Stored data:

☆ ☆ ☆ ☆

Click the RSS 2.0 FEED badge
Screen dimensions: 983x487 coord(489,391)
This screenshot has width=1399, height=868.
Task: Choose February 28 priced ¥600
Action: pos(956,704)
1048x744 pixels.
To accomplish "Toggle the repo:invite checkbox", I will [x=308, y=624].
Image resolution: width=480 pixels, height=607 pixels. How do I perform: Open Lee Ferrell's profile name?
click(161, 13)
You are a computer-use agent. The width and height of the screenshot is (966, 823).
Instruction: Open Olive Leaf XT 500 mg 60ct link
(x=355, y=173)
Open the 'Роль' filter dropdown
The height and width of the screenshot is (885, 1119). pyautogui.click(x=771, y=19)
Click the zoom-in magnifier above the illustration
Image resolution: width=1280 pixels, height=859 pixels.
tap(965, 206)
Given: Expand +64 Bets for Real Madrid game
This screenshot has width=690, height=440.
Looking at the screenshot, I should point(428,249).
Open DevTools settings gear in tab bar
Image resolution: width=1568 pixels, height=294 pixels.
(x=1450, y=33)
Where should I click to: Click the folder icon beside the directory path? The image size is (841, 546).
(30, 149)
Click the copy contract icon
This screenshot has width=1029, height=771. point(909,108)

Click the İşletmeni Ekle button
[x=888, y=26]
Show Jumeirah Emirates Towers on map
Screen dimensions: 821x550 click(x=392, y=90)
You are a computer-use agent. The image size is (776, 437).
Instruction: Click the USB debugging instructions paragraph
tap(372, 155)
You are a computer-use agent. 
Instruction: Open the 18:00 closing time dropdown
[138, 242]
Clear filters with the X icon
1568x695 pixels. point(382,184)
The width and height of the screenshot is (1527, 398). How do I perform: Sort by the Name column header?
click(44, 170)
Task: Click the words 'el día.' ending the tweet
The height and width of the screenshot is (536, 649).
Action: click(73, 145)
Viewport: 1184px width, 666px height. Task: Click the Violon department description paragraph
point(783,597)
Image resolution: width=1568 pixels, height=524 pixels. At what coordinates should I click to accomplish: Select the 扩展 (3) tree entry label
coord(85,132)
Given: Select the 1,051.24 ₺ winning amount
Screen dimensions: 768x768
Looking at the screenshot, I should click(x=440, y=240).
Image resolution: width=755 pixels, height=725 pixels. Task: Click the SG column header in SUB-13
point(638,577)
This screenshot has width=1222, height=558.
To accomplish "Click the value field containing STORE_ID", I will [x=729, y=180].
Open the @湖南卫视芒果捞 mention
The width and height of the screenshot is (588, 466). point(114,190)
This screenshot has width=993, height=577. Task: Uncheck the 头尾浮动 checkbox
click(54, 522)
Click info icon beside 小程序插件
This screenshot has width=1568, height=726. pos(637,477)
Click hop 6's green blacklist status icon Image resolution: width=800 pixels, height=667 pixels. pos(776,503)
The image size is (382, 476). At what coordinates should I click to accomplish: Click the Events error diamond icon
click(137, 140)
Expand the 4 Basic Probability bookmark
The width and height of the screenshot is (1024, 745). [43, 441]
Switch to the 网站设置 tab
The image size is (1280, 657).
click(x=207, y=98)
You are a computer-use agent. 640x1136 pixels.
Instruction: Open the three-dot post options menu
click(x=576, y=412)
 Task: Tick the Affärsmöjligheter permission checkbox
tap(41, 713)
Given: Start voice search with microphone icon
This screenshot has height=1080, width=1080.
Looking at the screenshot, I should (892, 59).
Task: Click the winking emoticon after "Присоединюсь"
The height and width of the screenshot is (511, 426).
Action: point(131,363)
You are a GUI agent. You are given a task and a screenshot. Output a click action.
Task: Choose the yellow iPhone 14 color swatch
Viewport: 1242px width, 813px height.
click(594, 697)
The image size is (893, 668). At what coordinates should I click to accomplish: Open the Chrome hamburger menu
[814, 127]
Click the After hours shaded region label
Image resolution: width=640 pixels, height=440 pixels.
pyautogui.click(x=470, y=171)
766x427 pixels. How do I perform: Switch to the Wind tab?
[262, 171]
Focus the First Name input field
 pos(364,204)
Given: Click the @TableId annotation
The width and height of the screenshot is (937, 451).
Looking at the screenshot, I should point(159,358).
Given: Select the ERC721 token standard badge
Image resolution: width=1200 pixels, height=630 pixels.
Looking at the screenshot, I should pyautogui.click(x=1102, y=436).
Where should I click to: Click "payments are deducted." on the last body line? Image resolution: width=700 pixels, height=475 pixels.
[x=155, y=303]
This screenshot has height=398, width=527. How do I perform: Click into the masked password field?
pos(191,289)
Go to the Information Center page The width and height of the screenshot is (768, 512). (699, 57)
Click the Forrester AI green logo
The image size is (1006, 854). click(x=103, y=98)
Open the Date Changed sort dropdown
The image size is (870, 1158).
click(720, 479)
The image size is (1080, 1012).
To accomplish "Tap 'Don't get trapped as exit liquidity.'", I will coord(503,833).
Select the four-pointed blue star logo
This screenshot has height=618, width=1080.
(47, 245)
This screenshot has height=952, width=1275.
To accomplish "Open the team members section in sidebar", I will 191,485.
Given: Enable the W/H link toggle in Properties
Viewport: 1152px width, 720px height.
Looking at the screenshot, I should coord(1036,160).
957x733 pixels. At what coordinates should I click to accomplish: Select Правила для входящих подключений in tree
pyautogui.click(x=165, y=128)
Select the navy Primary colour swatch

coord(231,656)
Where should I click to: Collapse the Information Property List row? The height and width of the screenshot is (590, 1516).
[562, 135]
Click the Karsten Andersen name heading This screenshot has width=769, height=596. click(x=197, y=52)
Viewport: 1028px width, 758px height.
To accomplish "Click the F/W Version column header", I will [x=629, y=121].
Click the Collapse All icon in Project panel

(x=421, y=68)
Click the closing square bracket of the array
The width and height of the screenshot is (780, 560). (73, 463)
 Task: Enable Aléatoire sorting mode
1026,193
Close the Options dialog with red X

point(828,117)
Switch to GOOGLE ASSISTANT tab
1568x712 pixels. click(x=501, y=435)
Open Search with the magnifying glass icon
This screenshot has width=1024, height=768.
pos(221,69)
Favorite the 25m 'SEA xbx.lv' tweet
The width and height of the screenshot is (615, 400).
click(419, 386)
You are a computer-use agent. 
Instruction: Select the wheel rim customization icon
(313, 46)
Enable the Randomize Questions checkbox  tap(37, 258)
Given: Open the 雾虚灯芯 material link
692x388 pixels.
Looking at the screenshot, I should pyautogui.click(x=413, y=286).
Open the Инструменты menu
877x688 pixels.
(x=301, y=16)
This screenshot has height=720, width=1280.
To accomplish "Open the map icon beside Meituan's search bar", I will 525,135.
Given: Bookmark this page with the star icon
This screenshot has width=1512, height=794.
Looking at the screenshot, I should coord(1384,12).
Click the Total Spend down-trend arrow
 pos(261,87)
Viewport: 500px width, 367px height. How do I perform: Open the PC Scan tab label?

☆ ☆ ☆ ☆

→ Task to complete
Print every record above exactly as it stands.

→ Finished task
Click the RSS 2.0 FEED badge
Screen dimensions: 983x487 coord(489,391)
This screenshot has width=1399, height=868.
Task: Choose February 28 priced ¥600
Action: pos(956,704)
1048x744 pixels.
To accomplish "Toggle the repo:invite checkbox", I will [x=308, y=624].
Image resolution: width=480 pixels, height=607 pixels. How do I perform: Open Lee Ferrell's profile name?
click(161, 13)
You are a computer-use agent. The width and height of the screenshot is (966, 823).
Instruction: Open Olive Leaf XT 500 mg 60ct link
(x=355, y=173)
Open the 'Роль' filter dropdown
The height and width of the screenshot is (885, 1119). pyautogui.click(x=771, y=19)
Click the zoom-in magnifier above the illustration
Image resolution: width=1280 pixels, height=859 pixels.
tap(965, 206)
Given: Expand +64 Bets for Real Madrid game
This screenshot has width=690, height=440.
Looking at the screenshot, I should point(428,249).
Open DevTools settings gear in tab bar
Image resolution: width=1568 pixels, height=294 pixels.
(x=1450, y=33)
Where should I click to: Click the folder icon beside the directory path? The image size is (841, 546).
(30, 149)
Click the copy contract icon
This screenshot has width=1029, height=771. point(909,108)

Click the İşletmeni Ekle button
[x=888, y=26]
Show Jumeirah Emirates Towers on map
Screen dimensions: 821x550 click(x=392, y=90)
You are a computer-use agent. The image size is (776, 437).
Instruction: Click the USB debugging instructions paragraph
tap(372, 155)
You are a computer-use agent. 
Instruction: Open the 18:00 closing time dropdown
[138, 242]
Clear filters with the X icon
1568x695 pixels. point(382,184)
The width and height of the screenshot is (1527, 398). How do I perform: Sort by the Name column header?
click(44, 170)
Task: Click the words 'el día.' ending the tweet
The height and width of the screenshot is (536, 649).
Action: click(73, 145)
Viewport: 1184px width, 666px height. Task: Click the Violon department description paragraph
point(783,597)
Image resolution: width=1568 pixels, height=524 pixels. At what coordinates should I click to accomplish: Select the 扩展 (3) tree entry label
coord(85,132)
Given: Select the 1,051.24 ₺ winning amount
Screen dimensions: 768x768
Looking at the screenshot, I should click(x=440, y=240).
Image resolution: width=755 pixels, height=725 pixels. Task: Click the SG column header in SUB-13
point(638,577)
This screenshot has width=1222, height=558.
To accomplish "Click the value field containing STORE_ID", I will [x=729, y=180].
Open the @湖南卫视芒果捞 mention
The width and height of the screenshot is (588, 466). point(114,190)
This screenshot has width=993, height=577. Task: Uncheck the 头尾浮动 checkbox
click(54, 522)
Click info icon beside 小程序插件
This screenshot has width=1568, height=726. pos(637,477)
Click hop 6's green blacklist status icon Image resolution: width=800 pixels, height=667 pixels. pos(776,503)
The image size is (382, 476). At what coordinates should I click to accomplish: Click the Events error diamond icon
click(137, 140)
Expand the 4 Basic Probability bookmark
The width and height of the screenshot is (1024, 745). [43, 441]
Switch to the 网站设置 tab
The image size is (1280, 657).
click(x=207, y=98)
You are a computer-use agent. 640x1136 pixels.
Instruction: Open the three-dot post options menu
click(x=576, y=412)
 Task: Tick the Affärsmöjligheter permission checkbox
tap(41, 713)
Given: Start voice search with microphone icon
This screenshot has height=1080, width=1080.
Looking at the screenshot, I should (892, 59).
Task: Click the winking emoticon after "Присоединюсь"
The height and width of the screenshot is (511, 426).
Action: point(131,363)
You are a GUI agent. You are given a task and a screenshot. Output a click action.
Task: Choose the yellow iPhone 14 color swatch
Viewport: 1242px width, 813px height.
click(594, 697)
The image size is (893, 668). At what coordinates should I click to accomplish: Open the Chrome hamburger menu
[814, 127]
Click the After hours shaded region label
Image resolution: width=640 pixels, height=440 pixels.
pyautogui.click(x=470, y=171)
766x427 pixels. How do I perform: Switch to the Wind tab?
[262, 171]
Focus the First Name input field
 pos(364,204)
Given: Click the @TableId annotation
The width and height of the screenshot is (937, 451).
Looking at the screenshot, I should point(159,358).
Given: Select the ERC721 token standard badge
Image resolution: width=1200 pixels, height=630 pixels.
Looking at the screenshot, I should pyautogui.click(x=1102, y=436).
Where should I click to: Click "payments are deducted." on the last body line? Image resolution: width=700 pixels, height=475 pixels.
[x=155, y=303]
This screenshot has height=398, width=527. How do I perform: Click into the masked password field?
pos(191,289)
Go to the Information Center page The width and height of the screenshot is (768, 512). (699, 57)
Click the Forrester AI green logo
The image size is (1006, 854). click(x=103, y=98)
Open the Date Changed sort dropdown
The image size is (870, 1158).
click(720, 479)
The image size is (1080, 1012).
To accomplish "Tap 'Don't get trapped as exit liquidity.'", I will coord(503,833).
Select the four-pointed blue star logo
This screenshot has height=618, width=1080.
(47, 245)
This screenshot has height=952, width=1275.
To accomplish "Open the team members section in sidebar", I will 191,485.
Given: Enable the W/H link toggle in Properties
Viewport: 1152px width, 720px height.
Looking at the screenshot, I should coord(1036,160).
957x733 pixels. At what coordinates should I click to accomplish: Select Правила для входящих подключений in tree
pyautogui.click(x=165, y=128)
Select the navy Primary colour swatch

coord(231,656)
Where should I click to: Collapse the Information Property List row? The height and width of the screenshot is (590, 1516).
[562, 135]
Click the Karsten Andersen name heading This screenshot has width=769, height=596. click(x=197, y=52)
Viewport: 1028px width, 758px height.
To accomplish "Click the F/W Version column header", I will [x=629, y=121].
Click the Collapse All icon in Project panel

(x=421, y=68)
Click the closing square bracket of the array
The width and height of the screenshot is (780, 560). (73, 463)
 Task: Enable Aléatoire sorting mode
1026,193
Close the Options dialog with red X

point(828,117)
Switch to GOOGLE ASSISTANT tab
1568x712 pixels. click(x=501, y=435)
Open Search with the magnifying glass icon
This screenshot has width=1024, height=768.
pos(221,69)
Favorite the 25m 'SEA xbx.lv' tweet
The width and height of the screenshot is (615, 400).
click(419, 386)
You are a computer-use agent. 
Instruction: Select the wheel rim customization icon
(313, 46)
Enable the Randomize Questions checkbox  tap(37, 258)
Given: Open the 雾虚灯芯 material link
692x388 pixels.
Looking at the screenshot, I should pyautogui.click(x=413, y=286).
Open the Инструменты menu
877x688 pixels.
(x=301, y=16)
This screenshot has height=720, width=1280.
To accomplish "Open the map icon beside Meituan's search bar", I will 525,135.
Given: Bookmark this page with the star icon
This screenshot has width=1512, height=794.
Looking at the screenshot, I should coord(1384,12).
Click the Total Spend down-trend arrow
 pos(261,87)
Viewport: 500px width, 367px height. How do I perform: Open the PC Scan tab label?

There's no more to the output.